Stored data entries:
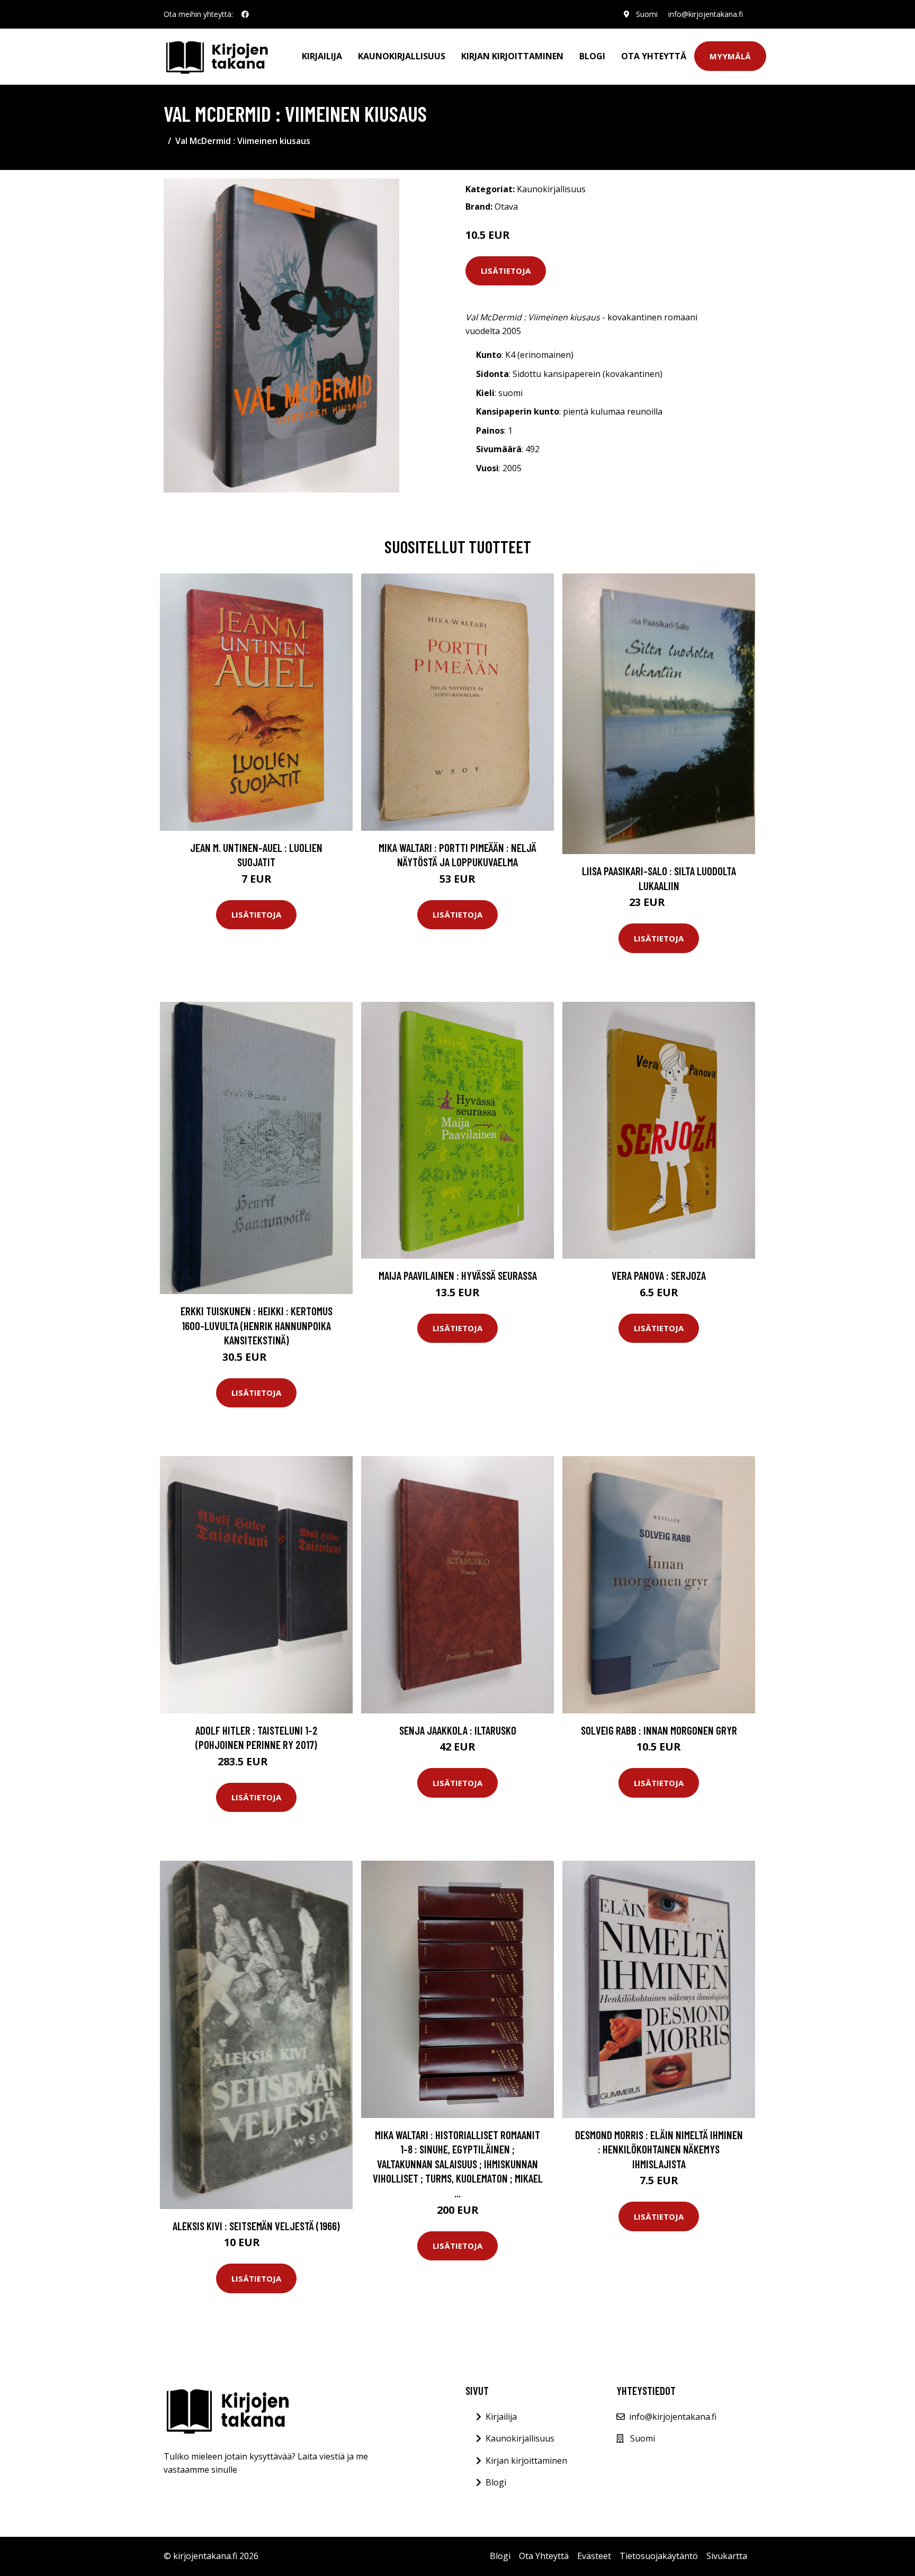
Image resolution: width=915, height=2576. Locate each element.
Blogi (592, 56)
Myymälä (730, 56)
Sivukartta (726, 2556)
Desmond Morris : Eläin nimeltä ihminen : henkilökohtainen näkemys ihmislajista (659, 2149)
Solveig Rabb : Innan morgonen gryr (659, 1730)
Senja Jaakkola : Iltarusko (457, 1730)
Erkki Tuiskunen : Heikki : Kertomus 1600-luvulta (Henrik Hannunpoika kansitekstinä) (257, 1325)
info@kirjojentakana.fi (705, 14)
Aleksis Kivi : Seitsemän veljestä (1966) (256, 2225)
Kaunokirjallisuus (401, 56)
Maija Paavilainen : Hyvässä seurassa (458, 1275)
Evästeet (594, 2556)
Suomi (647, 14)
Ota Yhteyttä (653, 56)
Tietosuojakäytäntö (659, 2556)
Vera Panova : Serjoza (659, 1275)
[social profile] (245, 14)
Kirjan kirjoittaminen (512, 56)
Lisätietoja (506, 270)
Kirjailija (322, 56)
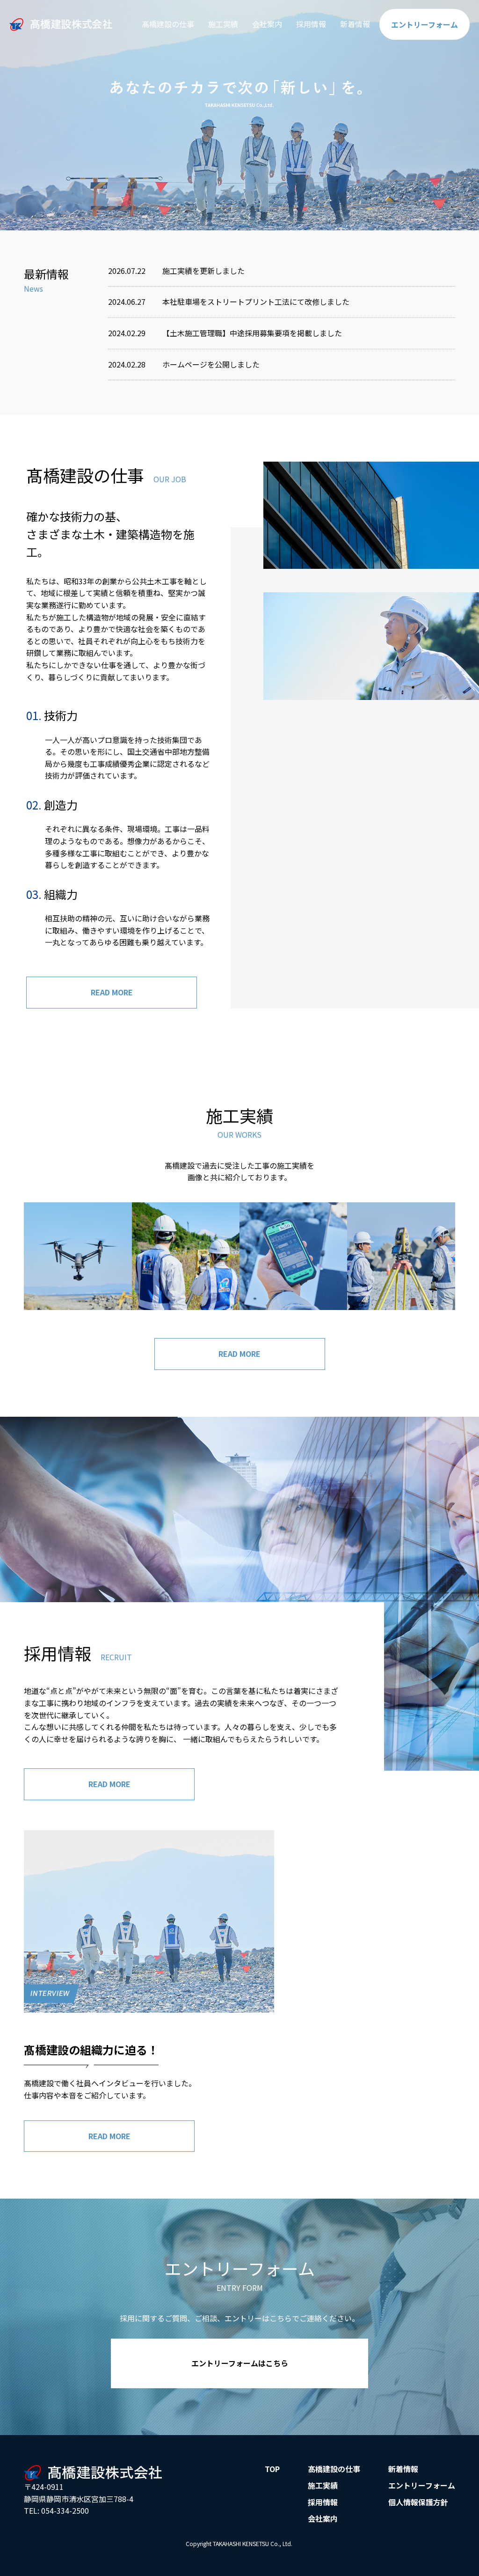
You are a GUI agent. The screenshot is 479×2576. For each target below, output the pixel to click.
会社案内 (267, 23)
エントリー (424, 24)
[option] (239, 115)
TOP (272, 2468)
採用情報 (311, 23)
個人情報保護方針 (418, 2502)
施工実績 (223, 23)
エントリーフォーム (421, 2485)
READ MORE (112, 992)
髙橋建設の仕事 (168, 23)
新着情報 (355, 23)
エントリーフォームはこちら (239, 2363)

» **Work to be completed**: Leave out every line above except those from the line with "Solveig Rabb : Innan" up to and including the line with "Ota Yhteyttä (653, 56)", and copy those exactly.

» **Output for this task**:
Solveig Rabb : Innan morgonen gryr (659, 1730)
Senja Jaakkola : Iltarusko (457, 1730)
Erkki Tuiskunen : Heikki : Kertomus 1600-luvulta (Henrik Hannunpoika kansitekstinä) (257, 1325)
info@kirjojentakana.fi (705, 14)
Aleksis Kivi : Seitsemän veljestä (1966) (256, 2225)
Kaunokirjallisuus (401, 56)
Maija Paavilainen : Hyvässä seurassa (458, 1275)
Evästeet (594, 2556)
Suomi (647, 14)
Ota Yhteyttä (653, 56)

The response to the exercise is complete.